Conçu par André Martinet dans les années 1970, l’alfonic propose une notation dans laquelle une lettre unique est attribuée à chaque phonème du français[Information douteuse]. La plupart des lettres ayant en alfonic la valeur qu’elles ont d’ordinaire, bien des mots s’écrivent de la même façon en orthographe usuelle qu'en notation alfonic.

L’alfonic a été mis au point pour le français, et réellement testé avec succès dans des écoles[réf. nécessaire], pour offrir à de jeunes apprenants, inhibés par la crainte de faire des fautes, un outil leur donnant le moyen de surmonter cette crainte et de laisser libre cours à leur expression[2].
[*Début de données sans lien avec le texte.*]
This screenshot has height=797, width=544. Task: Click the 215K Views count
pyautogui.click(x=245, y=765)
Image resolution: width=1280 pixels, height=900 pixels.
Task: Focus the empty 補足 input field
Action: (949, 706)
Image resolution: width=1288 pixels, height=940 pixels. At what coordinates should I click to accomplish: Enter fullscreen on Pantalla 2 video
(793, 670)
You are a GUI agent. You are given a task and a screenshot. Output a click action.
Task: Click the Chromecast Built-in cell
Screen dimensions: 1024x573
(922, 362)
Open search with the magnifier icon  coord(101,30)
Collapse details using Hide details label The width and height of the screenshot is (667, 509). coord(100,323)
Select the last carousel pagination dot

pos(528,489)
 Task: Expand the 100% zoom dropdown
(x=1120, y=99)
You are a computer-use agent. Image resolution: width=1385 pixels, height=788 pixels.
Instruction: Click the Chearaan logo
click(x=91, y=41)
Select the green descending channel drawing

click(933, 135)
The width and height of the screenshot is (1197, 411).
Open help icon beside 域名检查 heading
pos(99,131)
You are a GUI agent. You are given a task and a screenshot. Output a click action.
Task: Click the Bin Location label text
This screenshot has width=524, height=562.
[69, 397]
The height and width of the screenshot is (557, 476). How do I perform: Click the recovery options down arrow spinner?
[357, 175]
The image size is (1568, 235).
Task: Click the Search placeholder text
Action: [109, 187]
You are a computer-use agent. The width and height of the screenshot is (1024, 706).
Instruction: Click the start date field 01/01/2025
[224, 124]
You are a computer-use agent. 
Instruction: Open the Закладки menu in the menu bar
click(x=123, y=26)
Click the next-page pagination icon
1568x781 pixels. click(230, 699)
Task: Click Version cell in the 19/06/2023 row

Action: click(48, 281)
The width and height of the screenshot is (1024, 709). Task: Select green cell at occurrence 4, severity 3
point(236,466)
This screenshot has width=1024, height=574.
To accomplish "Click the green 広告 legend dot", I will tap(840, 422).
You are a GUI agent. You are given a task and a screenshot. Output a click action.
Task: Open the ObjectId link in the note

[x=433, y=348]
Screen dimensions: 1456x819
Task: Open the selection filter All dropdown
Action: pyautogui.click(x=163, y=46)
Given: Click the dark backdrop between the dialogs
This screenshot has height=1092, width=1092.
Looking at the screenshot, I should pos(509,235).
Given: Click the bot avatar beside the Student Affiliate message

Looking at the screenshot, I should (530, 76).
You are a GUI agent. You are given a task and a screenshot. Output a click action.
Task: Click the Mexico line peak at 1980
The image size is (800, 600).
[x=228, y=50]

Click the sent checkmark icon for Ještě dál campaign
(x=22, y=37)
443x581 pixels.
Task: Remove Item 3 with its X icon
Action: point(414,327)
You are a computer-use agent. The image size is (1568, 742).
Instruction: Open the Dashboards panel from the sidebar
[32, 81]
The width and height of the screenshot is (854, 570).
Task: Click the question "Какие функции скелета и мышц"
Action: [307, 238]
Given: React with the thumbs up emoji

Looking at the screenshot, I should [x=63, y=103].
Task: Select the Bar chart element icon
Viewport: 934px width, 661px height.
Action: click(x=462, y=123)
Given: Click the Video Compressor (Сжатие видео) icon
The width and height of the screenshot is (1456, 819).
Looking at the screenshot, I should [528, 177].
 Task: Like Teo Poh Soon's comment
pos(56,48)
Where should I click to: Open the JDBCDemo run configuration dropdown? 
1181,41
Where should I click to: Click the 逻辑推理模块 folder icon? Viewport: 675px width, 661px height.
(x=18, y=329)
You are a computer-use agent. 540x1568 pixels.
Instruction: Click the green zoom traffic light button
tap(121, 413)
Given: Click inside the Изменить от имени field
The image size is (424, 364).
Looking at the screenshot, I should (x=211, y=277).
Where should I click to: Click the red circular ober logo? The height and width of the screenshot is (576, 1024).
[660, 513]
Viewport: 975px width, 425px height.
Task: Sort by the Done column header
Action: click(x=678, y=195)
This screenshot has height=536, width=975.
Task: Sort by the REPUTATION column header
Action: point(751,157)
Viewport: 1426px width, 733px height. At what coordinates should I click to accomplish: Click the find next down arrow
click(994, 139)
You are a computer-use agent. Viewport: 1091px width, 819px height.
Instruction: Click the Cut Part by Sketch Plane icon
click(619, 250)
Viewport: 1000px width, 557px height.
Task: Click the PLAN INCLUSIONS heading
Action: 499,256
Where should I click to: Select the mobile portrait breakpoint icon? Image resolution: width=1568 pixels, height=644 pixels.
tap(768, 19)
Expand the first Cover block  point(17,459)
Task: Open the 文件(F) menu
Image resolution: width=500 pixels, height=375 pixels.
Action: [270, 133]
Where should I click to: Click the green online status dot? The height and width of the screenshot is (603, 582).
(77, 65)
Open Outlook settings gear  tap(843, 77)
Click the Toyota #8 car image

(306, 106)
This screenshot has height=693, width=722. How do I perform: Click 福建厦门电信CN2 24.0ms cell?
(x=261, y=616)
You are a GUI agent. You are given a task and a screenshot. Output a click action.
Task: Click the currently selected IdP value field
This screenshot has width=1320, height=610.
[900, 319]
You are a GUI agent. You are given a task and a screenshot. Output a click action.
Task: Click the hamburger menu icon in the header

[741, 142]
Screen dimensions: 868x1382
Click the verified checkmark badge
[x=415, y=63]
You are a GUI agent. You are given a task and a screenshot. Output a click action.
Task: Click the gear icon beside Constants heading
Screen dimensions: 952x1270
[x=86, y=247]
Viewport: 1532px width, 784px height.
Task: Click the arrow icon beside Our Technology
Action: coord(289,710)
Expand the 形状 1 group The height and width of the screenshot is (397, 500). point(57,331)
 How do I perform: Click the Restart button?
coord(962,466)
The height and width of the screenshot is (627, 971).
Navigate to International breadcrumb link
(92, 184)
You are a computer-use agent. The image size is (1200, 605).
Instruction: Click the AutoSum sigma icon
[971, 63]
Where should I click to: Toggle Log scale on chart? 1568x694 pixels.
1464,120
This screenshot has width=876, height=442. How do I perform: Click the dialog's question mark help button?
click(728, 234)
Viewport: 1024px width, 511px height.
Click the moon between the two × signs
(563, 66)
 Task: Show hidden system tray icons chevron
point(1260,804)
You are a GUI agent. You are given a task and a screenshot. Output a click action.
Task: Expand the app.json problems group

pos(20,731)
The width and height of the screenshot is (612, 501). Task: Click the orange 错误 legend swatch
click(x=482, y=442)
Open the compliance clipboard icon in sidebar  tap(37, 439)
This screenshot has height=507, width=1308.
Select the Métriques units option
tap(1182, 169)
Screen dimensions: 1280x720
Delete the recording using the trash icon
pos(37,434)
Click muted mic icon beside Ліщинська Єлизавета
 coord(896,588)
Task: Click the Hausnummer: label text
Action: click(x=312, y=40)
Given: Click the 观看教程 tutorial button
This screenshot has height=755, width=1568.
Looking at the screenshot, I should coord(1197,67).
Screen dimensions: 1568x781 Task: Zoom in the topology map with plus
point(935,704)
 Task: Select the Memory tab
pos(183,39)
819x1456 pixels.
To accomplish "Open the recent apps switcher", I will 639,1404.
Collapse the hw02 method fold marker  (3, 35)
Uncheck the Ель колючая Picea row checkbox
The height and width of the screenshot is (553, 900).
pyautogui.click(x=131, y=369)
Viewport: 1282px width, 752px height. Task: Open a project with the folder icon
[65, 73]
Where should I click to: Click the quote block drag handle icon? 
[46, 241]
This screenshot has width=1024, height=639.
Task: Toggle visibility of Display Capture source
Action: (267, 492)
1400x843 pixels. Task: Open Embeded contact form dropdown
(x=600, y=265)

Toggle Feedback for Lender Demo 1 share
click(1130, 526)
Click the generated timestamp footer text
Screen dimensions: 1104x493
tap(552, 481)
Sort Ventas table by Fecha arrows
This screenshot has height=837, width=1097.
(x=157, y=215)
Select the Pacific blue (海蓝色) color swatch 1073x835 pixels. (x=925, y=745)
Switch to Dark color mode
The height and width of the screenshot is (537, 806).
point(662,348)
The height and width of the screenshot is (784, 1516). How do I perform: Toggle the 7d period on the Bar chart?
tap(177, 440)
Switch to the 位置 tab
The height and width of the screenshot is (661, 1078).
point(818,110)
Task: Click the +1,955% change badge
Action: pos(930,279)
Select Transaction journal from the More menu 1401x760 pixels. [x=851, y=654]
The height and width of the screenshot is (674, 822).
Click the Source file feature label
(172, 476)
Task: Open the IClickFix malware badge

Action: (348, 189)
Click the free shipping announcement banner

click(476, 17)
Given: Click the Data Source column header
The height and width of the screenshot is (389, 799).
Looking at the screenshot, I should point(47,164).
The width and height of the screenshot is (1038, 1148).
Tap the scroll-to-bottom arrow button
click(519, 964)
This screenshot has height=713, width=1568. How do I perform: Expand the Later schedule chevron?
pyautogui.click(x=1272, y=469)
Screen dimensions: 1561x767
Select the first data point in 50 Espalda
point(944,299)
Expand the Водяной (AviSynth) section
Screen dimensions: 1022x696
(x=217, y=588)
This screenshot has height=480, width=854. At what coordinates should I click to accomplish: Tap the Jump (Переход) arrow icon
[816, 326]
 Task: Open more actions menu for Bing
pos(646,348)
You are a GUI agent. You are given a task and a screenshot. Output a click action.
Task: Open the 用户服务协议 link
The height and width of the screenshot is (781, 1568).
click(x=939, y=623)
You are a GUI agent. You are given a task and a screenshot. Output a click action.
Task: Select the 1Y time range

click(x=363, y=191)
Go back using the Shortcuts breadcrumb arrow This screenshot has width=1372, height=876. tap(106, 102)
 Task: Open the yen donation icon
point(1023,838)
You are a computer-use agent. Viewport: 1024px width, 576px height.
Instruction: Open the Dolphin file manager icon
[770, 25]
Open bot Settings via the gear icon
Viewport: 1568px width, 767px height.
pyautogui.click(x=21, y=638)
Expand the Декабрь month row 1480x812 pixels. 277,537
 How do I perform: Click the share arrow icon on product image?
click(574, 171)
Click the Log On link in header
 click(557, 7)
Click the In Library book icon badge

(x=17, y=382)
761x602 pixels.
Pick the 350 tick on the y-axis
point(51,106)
Les changements principaux par rapport à l’orthographe sont :

  • c=k, h=ch, w=ou et x=eu ;
  • e ;
  • les voyelles nasalisées sont surmontées d’un tréma : äardi=enhardi ;
  • i correspond à [i] de l’API et le plus souvent à [j] de l’API : liö=lion (=[ljɔ̃] en API) — selon les conseils d’A. Martinet (A265) ;
  • y est utilisé dans le groupe ny=gn (=[ɲ] en API) : onyö=ognon (=[ɔ.ɲɔ̃ ] en API ; et pour noter une « franche » consonne : abey=abeille (=[a.bɛj] en API) ;
  • le « e muet prononcé » ne se distingue pas graphiquement de eu en alfonic : x correspond à la fois à [œ], [ø] et [ə] de l’API : däjxrx= dangereux (=[dɑ̃.ʒə.ʁø] en API) ;

avec deux évolutions possibles :

  • x=eu a été remplacé par œ=eu, tandis que le e caduc [ə] n'est quant à lui pas marqué ou signalé par une simple apostrophe, ainsi dans l'ouvrage de François-Xavier Nève indiqué en bibliographie : dãjœrœ (prononciation en lecture à voix haute d'un poème) ou plutôt, en prononciation courante, dãj'rœ ou dãjrœ=dangereux (=[dɑ̃.ʒə.ʁø] en API) ;
  • on a utilisé le tilde à la place du tréma : äardi=enhardi remplacé par ãardi=enhardi ; onyö=ognon remplacé par oñö=ognon

Exemples

« 

pwr parle sä z-äbiguite, sx dine a së t-adrès, pre du avr, malgre le z-efluv äbome dx la mèr, malgre le vë dx tre bö cru, le cuiso dx vo e le cuiso dx hxvrxy prodige par l äfitriyö, fu t-ë vre gepie.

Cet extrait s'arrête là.